Tuesday, August 24, 2010

Alzheimer's: "We have a tsunami coming at us, and we're sitting in a rowboat"

"We have a tsunami coming at us, and we're sitting in a rowboat," says neurologist Richard Mayeux of New York's Columbia University, speaking to The Washington Post's Aaron James about Alzheimer's Disease.

Researchers seem to be making progress toward identifying "biomarkers" for AD, which is helpful, but at the same time, scientists are a long way off from even beginning to find a cure: 

"Creating knowledge is a long way from making drugs," acknowledges [Howard] Fillit of the Alzheimer's Drug Discovery Foundation, which invests in start-up biotech firms, existing companies and academic research . . . The only way out of this conundrum is to find new drugs." . .  .

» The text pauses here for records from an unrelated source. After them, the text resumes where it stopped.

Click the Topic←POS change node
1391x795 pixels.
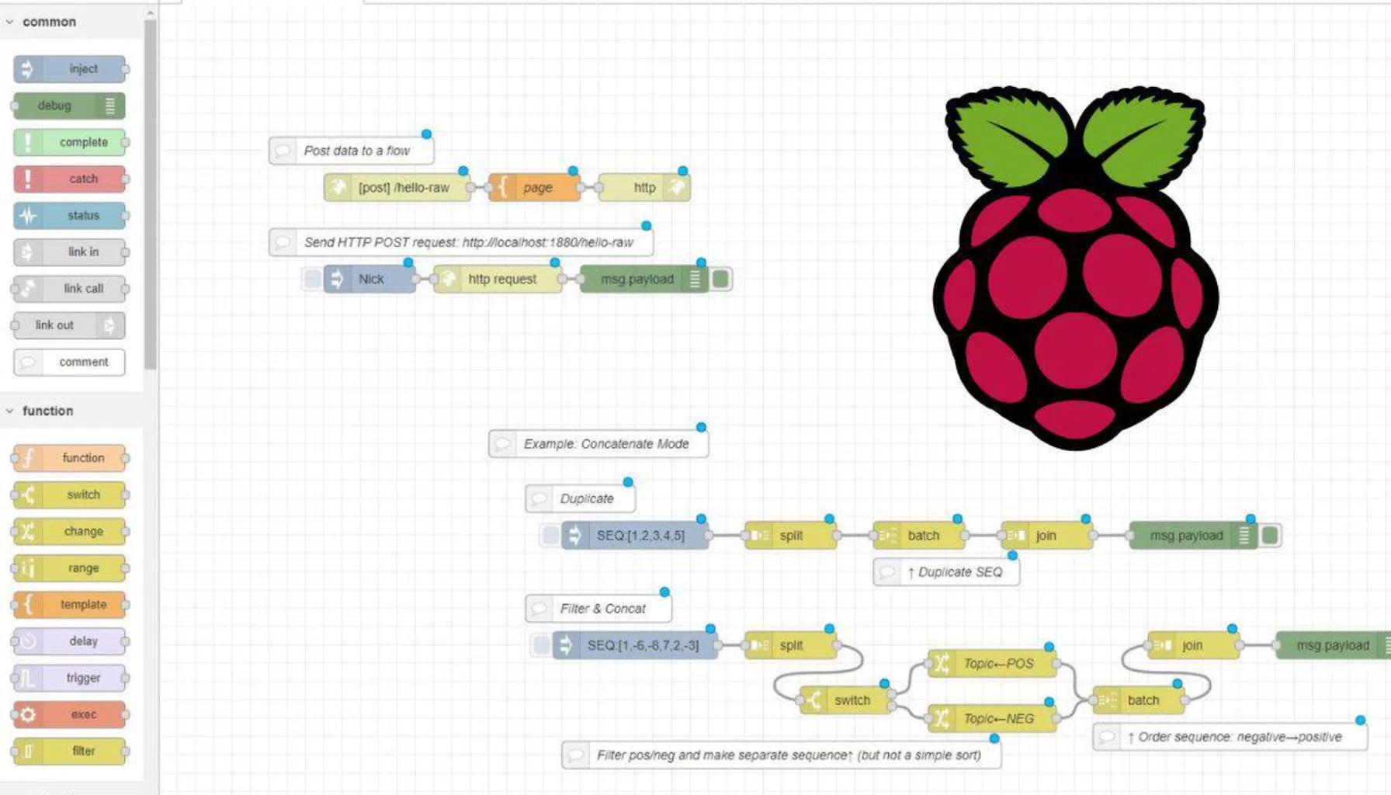pos(993,664)
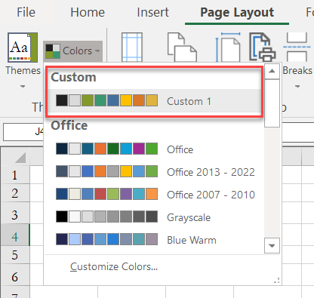Open Customize Colors dialog
The width and height of the screenshot is (314, 298).
[x=114, y=266]
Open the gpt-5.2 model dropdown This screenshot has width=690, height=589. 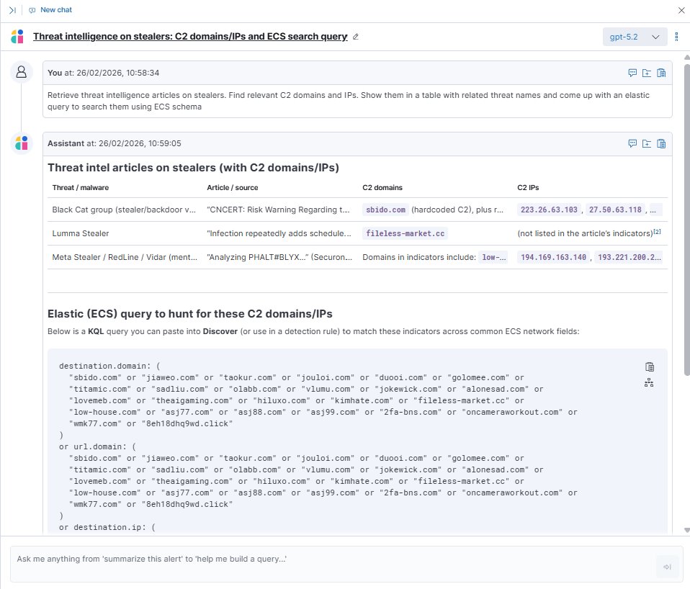click(x=635, y=37)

In a report last year, the Alzheimer's Study Group, a panel co-chaired by former House speaker Newt Gingrich and former senator Bob Kerrey, warned that the Alzheimer's epidemic will progress like the disease itself: slowly. But if we ignore it, the group said, it could have the same disastrous consequences as ignoring the levees in New Orleans or looking the other way as subprime loans subverted the financial system.

Tsunamis rushing, levees breaking, bubbles bursting.   Choose your analogy for the coming AD epidemic: They are all apt.